Aim of the exercise> I need the lines from the one containing "This screenshot has height=433, width=690." through the last line of the entries retyped exactly, with no pictures among them.
Segment Start: Task inputs
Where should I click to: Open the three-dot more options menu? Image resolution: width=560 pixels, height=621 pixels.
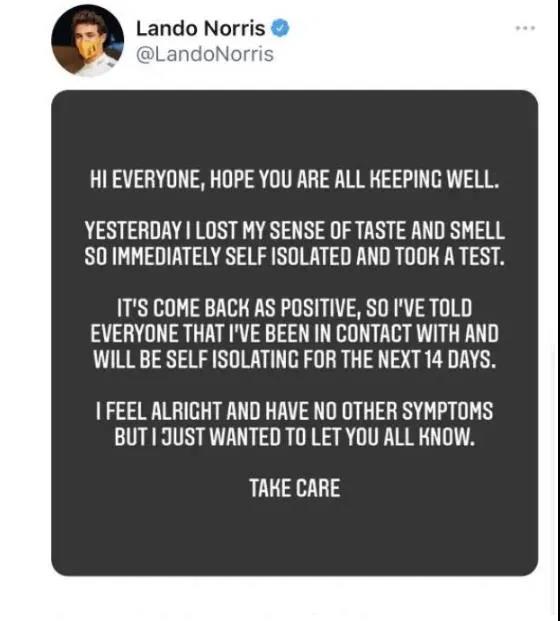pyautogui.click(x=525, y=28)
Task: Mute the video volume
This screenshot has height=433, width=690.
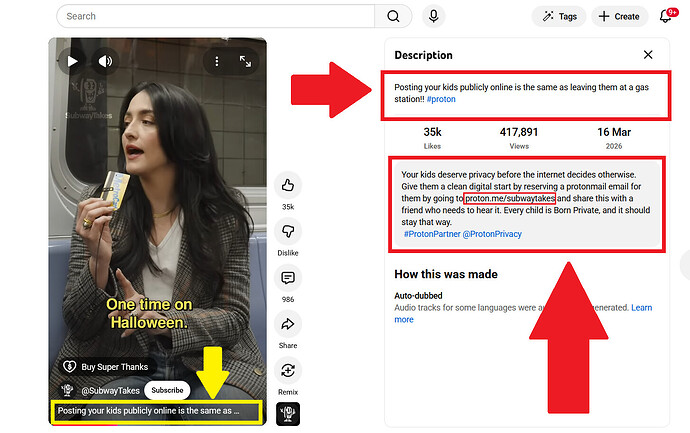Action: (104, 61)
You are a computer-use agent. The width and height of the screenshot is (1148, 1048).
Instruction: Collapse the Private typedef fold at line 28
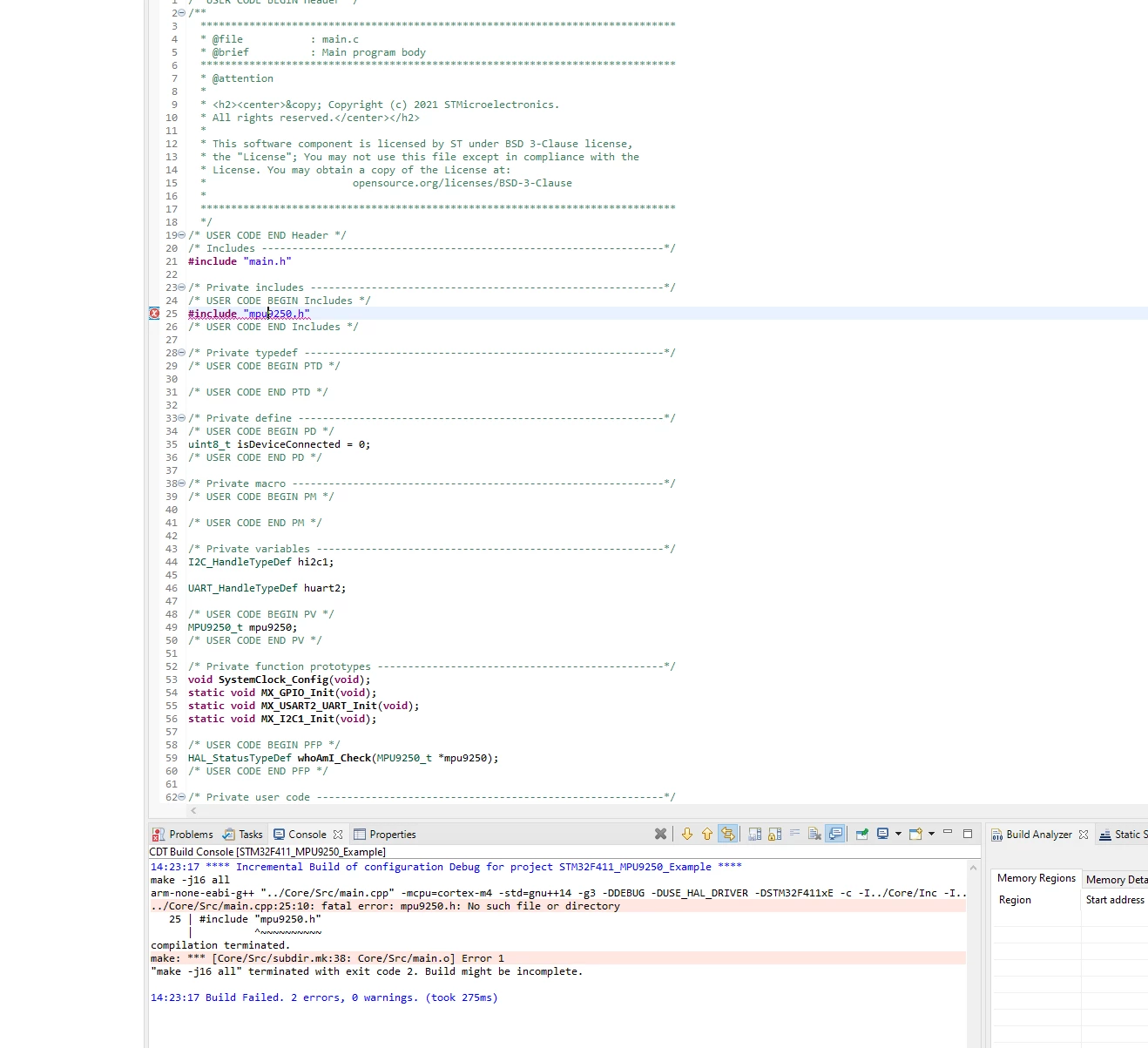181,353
Segment End: Task inputs
Solution to this problem>
This screenshot has height=433, width=690.
Action: (104, 61)
You are a computer-use agent. The width and height of the screenshot is (1148, 1048).
Instruction: Collapse the Private typedef fold at line 28
181,353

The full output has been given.